They succeeded in their task - yet deemed it a failure.

The problem was, they did not know what they want.

What they really wanted was a person without self-consciousness, yet with the motivation to work. When they removed the man's self-consciousness, so too did his desire fade. Without his want for things, he was content to sit in the sun from dawn until dusk.

They banished him. It didn't bother him much though.

He didn't feel the need to do much with his life, so he wandered aimlessly from place to place. He only did the bare minimum he needed to sustain his body. Merely what he needed to eat and to sleep.

One day as he was resting by a riverbank, a travelling hypnotist appeared before him with the promise of something more in life:

"You know, I can return you to the way you were."

A tiny part of him reacted to the words, gently tilting his head in the direction of the stranger.

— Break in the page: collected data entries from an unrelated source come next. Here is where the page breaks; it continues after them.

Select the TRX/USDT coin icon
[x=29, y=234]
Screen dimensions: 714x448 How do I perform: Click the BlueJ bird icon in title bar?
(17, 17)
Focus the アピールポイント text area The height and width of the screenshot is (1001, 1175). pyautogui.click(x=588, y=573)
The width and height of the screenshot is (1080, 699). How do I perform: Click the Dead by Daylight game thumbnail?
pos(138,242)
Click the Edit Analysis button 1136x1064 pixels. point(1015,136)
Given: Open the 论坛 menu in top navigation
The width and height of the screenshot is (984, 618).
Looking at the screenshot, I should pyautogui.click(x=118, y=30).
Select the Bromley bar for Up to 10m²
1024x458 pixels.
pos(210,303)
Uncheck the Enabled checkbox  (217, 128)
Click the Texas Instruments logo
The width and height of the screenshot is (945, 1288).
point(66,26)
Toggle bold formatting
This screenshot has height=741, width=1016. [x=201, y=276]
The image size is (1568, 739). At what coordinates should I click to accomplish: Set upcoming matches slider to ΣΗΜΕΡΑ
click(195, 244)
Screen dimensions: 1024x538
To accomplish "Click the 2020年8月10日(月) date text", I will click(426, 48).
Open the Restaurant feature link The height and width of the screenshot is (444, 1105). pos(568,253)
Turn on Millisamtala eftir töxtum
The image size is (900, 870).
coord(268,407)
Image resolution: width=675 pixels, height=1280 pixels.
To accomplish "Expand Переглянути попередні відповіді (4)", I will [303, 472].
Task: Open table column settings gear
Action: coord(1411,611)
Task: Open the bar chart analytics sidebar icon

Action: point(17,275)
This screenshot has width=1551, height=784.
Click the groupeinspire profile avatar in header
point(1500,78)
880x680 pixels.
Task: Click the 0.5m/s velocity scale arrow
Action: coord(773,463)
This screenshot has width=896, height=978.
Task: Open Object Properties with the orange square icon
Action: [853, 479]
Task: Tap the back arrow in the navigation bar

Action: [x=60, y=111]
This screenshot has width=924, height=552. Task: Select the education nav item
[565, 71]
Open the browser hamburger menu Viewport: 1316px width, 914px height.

"Let me tell you the key to restoring you to your true self..."


"There. I have now told you the truth, and you have now forgotten it. Simply recall these words of mine, and you will be restored. Oh, you want a hint?"

"In this world, there are no truer words than these."

In one final gesture of amusement, the hypnotist scribbled something down on a piece of paper and crammed it into a bottle.

"To help you remember, I've written those words down. Now all you have to do is read them."

He then threw the bottle into the river and went on his way.

Having been stripped of his desire, our wise man didn't jump in after it, but a tiny part of him couldn't watch it drift away and out of sight. His feet started moving on their own, and he found himself walking alongside the river. The bottle merrily floated down the stream, and the man's footsteps matched their pace.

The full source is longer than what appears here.